New surveillance video is reigniting the case of Anthony Arevalos, a former San Diego police officer convicted of preying on women. Attorneys for Jane Doe, one of the top witnesses in the criminal case against Arevalos, are upset the city took surveillance video of their client. NBC 7’s Rory Devine reports.
Newly-released surveillance video has reignited a firestorm in the controversial case of a former police officer convicted of preying on women while on patrol for the San Diego Police Department in the Gaslamp Quarter of San Diego – an area of the city known for its restaurants and nightlife.
While many of Arevalos’ victims have sued the City of San Diego and reached settlements in those suits, one case involving a victim known only as "Jane Doe" is still open and new video linked to her case is prompting her civil attorneys to speak out in anger, claiming corruption and cover-up on the part of the SDPD in this woman’s case.
“This is a case of public safety, as well as private tragedy. The city has a police department that needs correction,” Jane Doe’s attorney, Browne Greene, told NBC 7 on Tuesday.
According to Greene, San Diego City Attorney Jan Goldsmith had an investigator follow Jane Doe in order to gather evidence for the city’s defense against a lawsuit Jane Doe had filed against the City of San Diego.
At various times, the woman was taped on surveillance video. This included a visit to her father on a Fourth of July weekend. At one point in the video, she is taped kissing her boyfriend.
In a letter accompanying the video, an investigator writes that the video shows Jane Doe “attired in shorts and bending fully over in public on several occasions.”
Greene says the inference in that letter is that his client is promiscuous and flirtatious. He says his client had no idea she was being watched by investigators.
“They have to use it for what? A pretext to maybe find some dirt? That’s what they’re looking for here – to try to smear her,” said Greene.
According to Goldsmith, surveillance like this is routine. He says not doing it would be malpractice.
“It’s part of normal prep for trial. We do it in every case -- big cases, some small cases we don’t. It’s done by lawyers all across the country,” said Goldsmith.
Still, Greene says the videos have crossed the line and make his client look bad, while “not telling the truth about the facts in this case.”
Furthermore, Greene says this is no way to treat a victim who did everything police asked of her for the criminal case, including helping police make a phone call in which Arevalos admitted what he did to her during a violent sexual assault in February 2010 that included placing his hand inside her pants.
“She was the number one witness for the prosecution and now this is the thanks – this is the justice – given back by the city,” said Greene.
Arevalos’ case is due back in court Friday for a hearing. Defense attorneys for Arevalos say four pages of notes written by Jane Doe were not turned over to them, and argue those notes may have helped their criminal case.

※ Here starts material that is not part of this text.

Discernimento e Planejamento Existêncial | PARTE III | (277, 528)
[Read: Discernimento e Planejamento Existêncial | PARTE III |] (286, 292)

Greene says the San Diego Police Department knew about the notes, just as they knew about numerous early complaints made against Arevalos. Greene claims police failed to turn the notes over so that if Arevalos was convicted, there would be grounds for an appeal.
He fears Arevalos may get out of his prison sentence on this technicality.
“Now, you have the sheer irony of perhaps Officer Arevalos being able to take a walk and get out of prison, perhaps endanger other people, because of what the city failed to do in terms of public safety,” Greene explained. “It’s just another example of the willy-nilly lack of care, ‘protect officers first’ attitude of this department.”
The San Diego mayor’s office and District Attorney’s office would not comment Tuesday regarding Greene’s allegations of corruption and cover-up because it’s all part of an appeal, as well as part of the ongoing civil litigation.